Os robôs ou bots estão por todos os lados. As leis de Asimov valem na ficção para máquinas humanoides que ainda não possuem essa autonomia, mas deveria valer também para as inteligências artificiais, que são um tipo de bots que já estão por todo o lado e moldam a nossa vida real. Hoje os bots são seres com personalidade, dizemos que são até maliciosos, possuem tom de voz, perfis nas redes. Vivem, para sempre, camuflados à espreita de tirarem algum proveito para quem os criou. Sem leis, nem auditagem, nem limites ou punição. Vivem como no Velho Oeste americano.

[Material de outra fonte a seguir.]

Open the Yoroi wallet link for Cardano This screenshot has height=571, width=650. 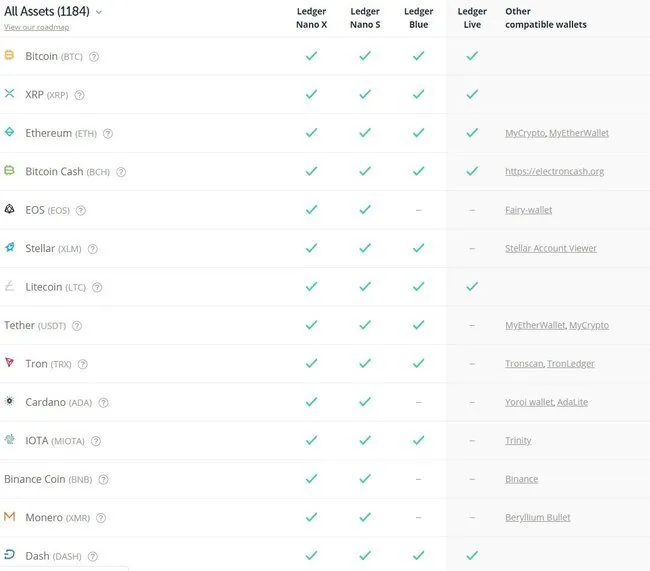pyautogui.click(x=529, y=402)
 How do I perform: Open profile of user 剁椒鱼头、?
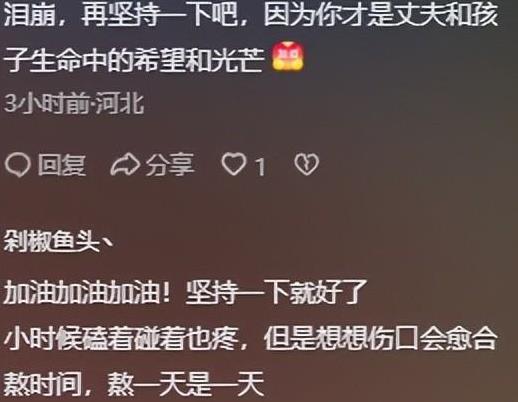click(59, 241)
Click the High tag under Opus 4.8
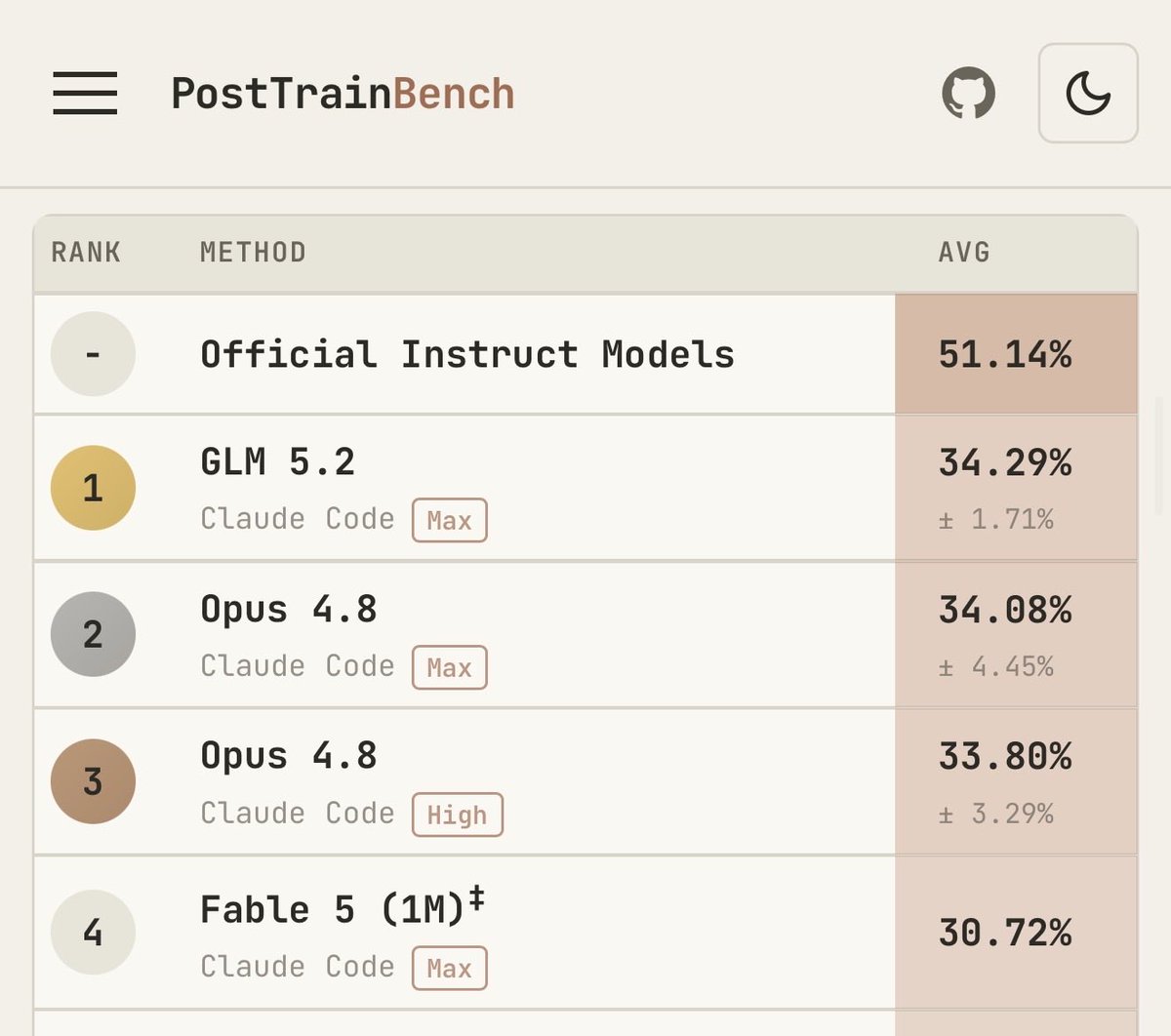This screenshot has width=1171, height=1036. pos(457,815)
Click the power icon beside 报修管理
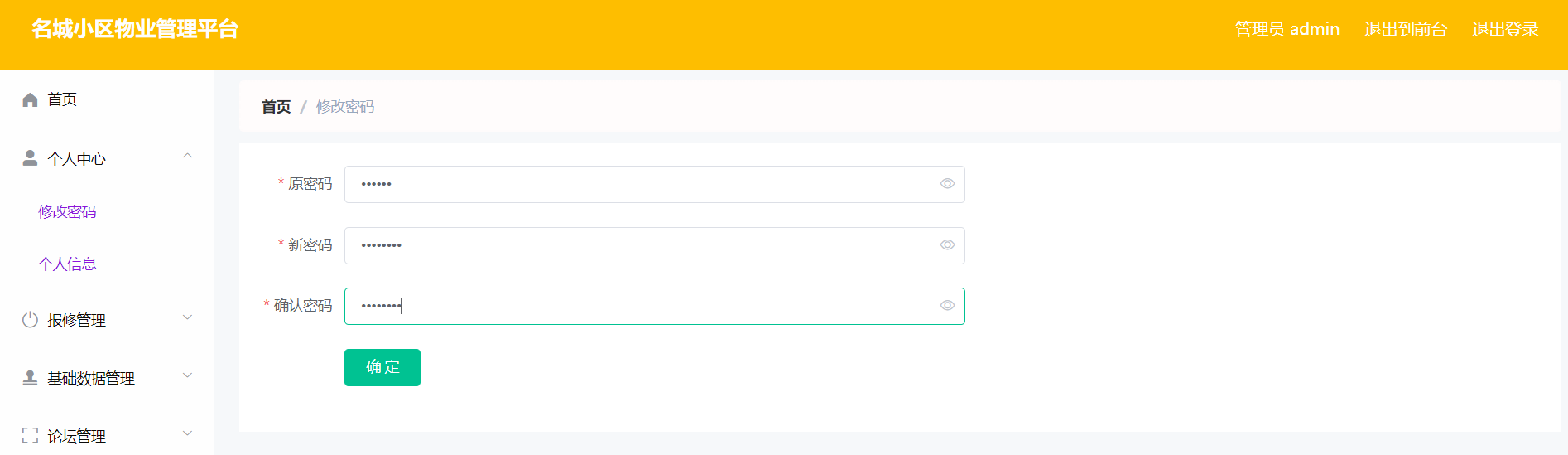Viewport: 1568px width, 455px height. [31, 320]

Por vezes, o bot assume imagem humana e suas opiniões influenciam multidões na vida real. A tecnologia é tão sofisticada que eles são capazes de imitar com semelhança o perfil de navegação de seres humanos. Não só roubam dados dos usuários, como também espalham desinformação, criam fraudes e abertamente forçam os debates públicos para o lado de quem os criou. E nós toleramos que todo esse esquema maléfico, esses jagunços pagos, ainda possa gerar muito lucro sem nenhuma responsabilidade para seus criadores ou para quem os tolera em seu quintal. Os robôs influenciam sua vida, mas, ao contrário de você e eu, eles não têm limites, vivem fora da lei e ajudam a cometer qualquer crime sem nenhum risco de punição. Nem para eles, nem para quem os criou e muito menos para quem tira proveito deles para fazer lucro. Nós não só aceitamos calados, como bonobos. Robôs não sabem o que é amor, mas amam espalhar o ódio. O ódio engaja mais do que qualquer outro sentimento. Robôs não promovem vídeos de gatinhos fofos. Robôs não atiram, mas milhares deles produzem bilhões de mensagens que ajudaram a armar o Brasil e formar uma “opinião nacional” com milhares de atiradores armados até os dentes. Vemos todos os dias o efeito dessa influência no aumento da violência a mão armada.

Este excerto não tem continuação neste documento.